While teams have shown moderate interest, Leonard isn’t so concerned about where he’ll play as much as how he’ll impact the team when he finds his destination. In fact, he already has a distinct vision, which includes donning a golden jacket in Canton, Ohio.
“I always feel like I’m the underdog,” Leonard said. “People are sleeping on me. I know I still have a lot to prove and I haven’t done anything yet. I won’t be satisfied until I’m a Hall of Famer.”
At 6-foot-2, 250 pounds, Leonard is a naturally gifted athlete. His potential was noticed early on in his high school career and he was recruited heavily, rating as one of the top tight ends in the nation, according to Scout.com. After playing a season at the University of Florida, Leonard met with head coach Will Muschamp and decided it’d be best to transfer following an off-the-field incident.
“A.C. is a sensitive kid and he doesn’t trust a lot of people,” Tennessee State head coach Rod Reed said. “I think he lost that trust and didn’t think that they believed in him down there anymore. He wanted to find something new. I sat down and talked with him about the way we do things here.
“He was a great citizen while he was here and did everything that we asked him to do.”
Sometimes Leonard ponders what life would’ve been like if he had stayed in Gainesville. The plan, according to Leonard, was to unveil a two tight end attack, similar to the Patriots of a few seasons ago. While Leonard was a highly coveted athlete, Florida also had an imposing weapon in Jordan Reed, who had a breakout rookie campaign for the Redskins in 2013.

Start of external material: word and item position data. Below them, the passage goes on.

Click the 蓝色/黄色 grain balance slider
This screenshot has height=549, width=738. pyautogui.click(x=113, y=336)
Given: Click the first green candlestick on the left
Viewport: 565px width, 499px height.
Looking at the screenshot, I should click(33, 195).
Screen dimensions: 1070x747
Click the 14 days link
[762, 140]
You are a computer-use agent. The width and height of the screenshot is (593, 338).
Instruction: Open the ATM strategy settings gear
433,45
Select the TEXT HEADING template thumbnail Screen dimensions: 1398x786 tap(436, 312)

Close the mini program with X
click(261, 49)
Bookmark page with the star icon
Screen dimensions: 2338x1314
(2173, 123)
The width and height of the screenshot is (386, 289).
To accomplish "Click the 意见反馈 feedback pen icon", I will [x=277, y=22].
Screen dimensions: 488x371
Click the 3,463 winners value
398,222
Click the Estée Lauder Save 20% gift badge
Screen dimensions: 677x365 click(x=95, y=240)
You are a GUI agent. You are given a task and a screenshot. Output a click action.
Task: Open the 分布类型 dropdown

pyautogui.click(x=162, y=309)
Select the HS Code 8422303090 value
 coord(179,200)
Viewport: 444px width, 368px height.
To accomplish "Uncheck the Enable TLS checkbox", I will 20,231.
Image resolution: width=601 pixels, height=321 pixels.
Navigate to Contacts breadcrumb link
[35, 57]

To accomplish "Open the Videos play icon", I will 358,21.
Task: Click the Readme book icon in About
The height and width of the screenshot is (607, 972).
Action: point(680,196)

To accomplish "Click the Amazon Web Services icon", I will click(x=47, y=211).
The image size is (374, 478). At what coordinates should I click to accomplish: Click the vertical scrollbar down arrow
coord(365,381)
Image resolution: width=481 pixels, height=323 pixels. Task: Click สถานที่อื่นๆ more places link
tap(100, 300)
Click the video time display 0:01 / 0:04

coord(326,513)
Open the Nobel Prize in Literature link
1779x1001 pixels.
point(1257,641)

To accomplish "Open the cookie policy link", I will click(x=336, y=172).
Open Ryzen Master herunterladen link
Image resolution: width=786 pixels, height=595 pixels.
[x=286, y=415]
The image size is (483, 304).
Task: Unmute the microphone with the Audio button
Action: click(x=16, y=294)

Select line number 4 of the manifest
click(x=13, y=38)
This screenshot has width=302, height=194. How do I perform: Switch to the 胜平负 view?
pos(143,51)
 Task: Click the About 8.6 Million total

“I was talking to Jordan a few days ago about that,” Leonard said. “It would’ve been crazy. I think we would’ve been better than [Aaron] Hernandez and [Rob] Gronkowski. We put in so much work that it was going to be a great year. We were talking about it the other day how if I end up with the Redskins, we’d have a chance to make that combination work.”
A hip flexor injury hampered Leonard from the beginning of last training camp, but he was able to battle through the pain. During his two seasons in Nashville, Leonard had 85 receptions for 1,174 yards and 11 touchdowns. His growth as a player on the field is credited to tight ends coach Bill Khayat.
“Billy helped with his knowledge of the game, understanding angles and how to run routes effectively,” Reed said. “Had A.C. not been hurt all year, I think he would’ve really flourished.”
Leonard, 22, prides himself on his work ethic. He finds ways each day to get better whether it be on the field, in the weight room or doing yoga.
“That’s one thing you’ll not have a problem with him is putting in work,” Reed said. “He’d be in our indoor at 4 in the morning before everybody got there. He wants to work. He wants to be pushed.”
The internal anxiety to be special is the fuel that separates the good from the great.
“I’m very competitive,” Leonard said. “I don’t care who it is. If I’m running sprints I’m going with the running backs and wide receivers. If I’m lifting, it’s with the big linemen. I just want to be great. I want it so bad. I do something every day to be great so I can be a Hall of Famer one day.”